(Selected passage):
- Opening Delimiter -
Based on the caries increment in children with high caries risk at cutoff 3–6, the difference in mean caries increment was statistically significant from the six-months follow-up onwards, indicating early caries progression (Table 4). As a result, recall intervals should not be extended beyond six months in high-risk children to manage cavitated carious lesions.

At cutoff A-6, where both non-cavitated and cavitated lesions were considered, mean caries increment was statistically significant in low and high risk categories at all follow-ups (Table 4). However, in a medium risk category no statistical significant difference was found at all follow-ups. The possible explanation of reduced caries increment in medium risk participants is the regression of early carious lesion. Furthermore the evidence shows that average risk individuals show little or no caries development for longer duration and unexpected occurrence of the carious lesion [48]. Based on caries increment at cutoff A-6, the recall interval should not be extended beyond six months to manage cavitated and non-cavitated carious lesions in low, moderate and high-risk children.

In the present study, the follow-ups were made at six months from baseline. However, for children in the higher-risk categories, there is a possibility that caries may have occurred even earlier than six months from baseline. If this is the case, caries recall intervals should be made earlier than six months from baseline [15, 35]. Similarly, the public oral health system in Sao Paulo recommends a recall interval of 4 months between dental examinations [39].
- Closing Delimiter -
(Listed entries):
- Opening Delimiter -
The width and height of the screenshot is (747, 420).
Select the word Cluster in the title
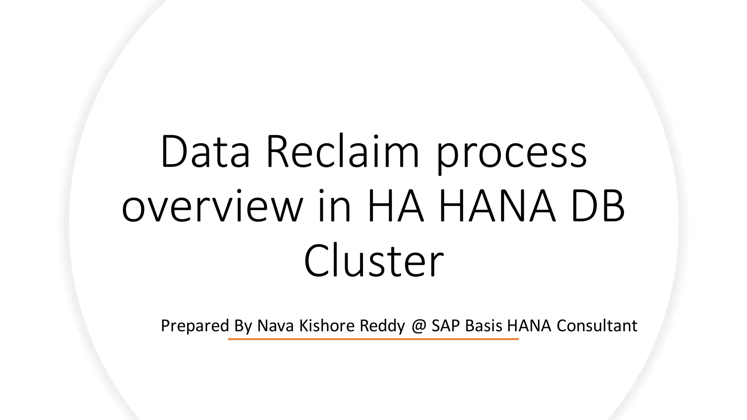tap(374, 261)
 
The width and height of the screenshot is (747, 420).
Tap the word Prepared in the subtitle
tap(195, 326)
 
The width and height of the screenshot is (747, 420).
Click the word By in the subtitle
tap(243, 326)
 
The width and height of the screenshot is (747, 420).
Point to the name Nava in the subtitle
tap(275, 326)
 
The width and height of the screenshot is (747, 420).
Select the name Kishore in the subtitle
tap(327, 326)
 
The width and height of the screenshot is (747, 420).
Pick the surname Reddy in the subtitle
tap(382, 326)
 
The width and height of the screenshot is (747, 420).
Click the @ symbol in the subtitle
tap(419, 326)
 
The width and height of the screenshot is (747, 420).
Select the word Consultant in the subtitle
tap(597, 326)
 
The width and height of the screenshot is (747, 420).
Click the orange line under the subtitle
tap(373, 339)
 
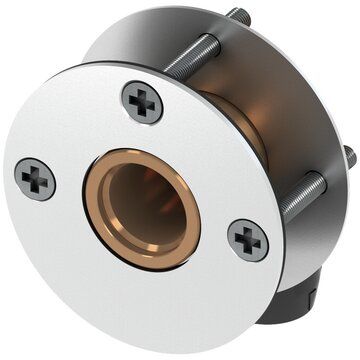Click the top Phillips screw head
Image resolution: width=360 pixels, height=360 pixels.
(x=142, y=102)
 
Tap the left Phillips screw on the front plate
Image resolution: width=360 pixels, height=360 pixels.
(x=35, y=179)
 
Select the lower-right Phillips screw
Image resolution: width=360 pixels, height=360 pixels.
(x=247, y=240)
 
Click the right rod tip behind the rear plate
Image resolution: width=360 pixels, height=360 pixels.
(x=350, y=155)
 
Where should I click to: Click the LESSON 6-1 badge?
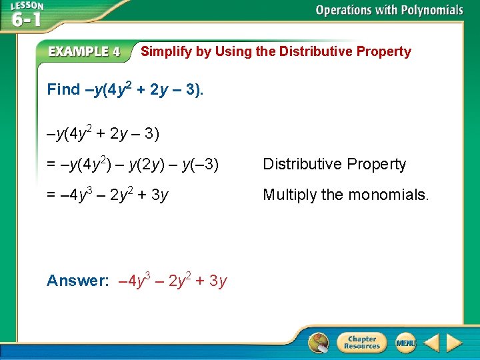tap(26, 14)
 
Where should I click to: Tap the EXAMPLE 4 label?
tap(84, 51)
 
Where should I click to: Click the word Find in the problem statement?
tap(63, 90)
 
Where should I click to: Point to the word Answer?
tap(77, 281)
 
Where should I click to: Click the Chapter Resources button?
tap(362, 343)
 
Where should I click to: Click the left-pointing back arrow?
tap(431, 343)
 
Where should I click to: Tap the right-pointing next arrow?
tap(454, 343)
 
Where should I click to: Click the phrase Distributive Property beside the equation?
tap(334, 165)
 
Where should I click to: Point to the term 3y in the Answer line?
tap(218, 281)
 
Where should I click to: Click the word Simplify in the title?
tap(166, 51)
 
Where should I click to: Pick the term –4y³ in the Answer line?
tap(133, 281)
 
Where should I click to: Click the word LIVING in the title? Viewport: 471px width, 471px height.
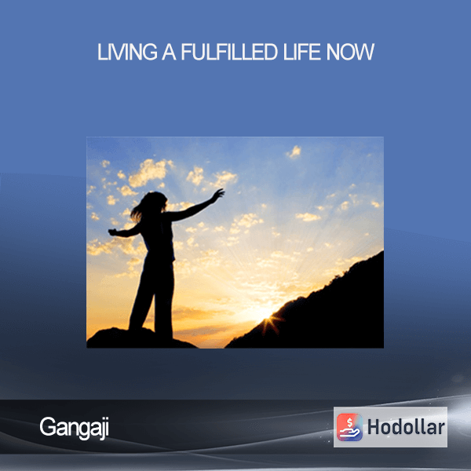point(127,52)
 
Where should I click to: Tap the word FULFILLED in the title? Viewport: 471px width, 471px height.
point(229,52)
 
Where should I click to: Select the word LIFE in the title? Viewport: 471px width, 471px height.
point(302,52)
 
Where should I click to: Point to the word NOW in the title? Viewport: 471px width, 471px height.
point(350,52)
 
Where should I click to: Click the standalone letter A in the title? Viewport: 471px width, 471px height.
point(169,52)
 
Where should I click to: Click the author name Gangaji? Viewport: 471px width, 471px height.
point(75,428)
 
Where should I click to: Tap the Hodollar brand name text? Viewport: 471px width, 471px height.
point(406,427)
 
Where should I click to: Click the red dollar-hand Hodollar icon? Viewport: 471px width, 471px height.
point(349,427)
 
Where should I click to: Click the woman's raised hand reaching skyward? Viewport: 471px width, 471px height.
point(218,193)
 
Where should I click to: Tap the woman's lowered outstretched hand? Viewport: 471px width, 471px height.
point(112,232)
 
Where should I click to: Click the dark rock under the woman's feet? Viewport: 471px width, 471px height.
point(138,338)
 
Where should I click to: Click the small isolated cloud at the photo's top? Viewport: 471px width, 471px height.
point(294,152)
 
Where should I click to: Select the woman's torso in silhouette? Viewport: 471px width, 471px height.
point(159,237)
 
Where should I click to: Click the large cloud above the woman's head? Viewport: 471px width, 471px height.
point(148,172)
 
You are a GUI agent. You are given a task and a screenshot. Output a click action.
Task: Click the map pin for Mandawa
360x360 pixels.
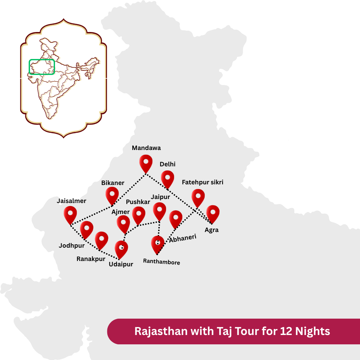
- Closing Delimiter -
From the passage on caries recall intervals above, extract the stretch that begins at the words "Based on the" and stops after "cavitated carious lesions.", copying it word for word.

Based on the caries increment in children with high caries risk at cutoff 3–6, the difference in mean caries increment was statistically significant from the six-months follow-up onwards, indicating early caries progression (Table 4). As a result, recall intervals should not be extended beyond six months in high-risk children to manage cavitated carious lesions.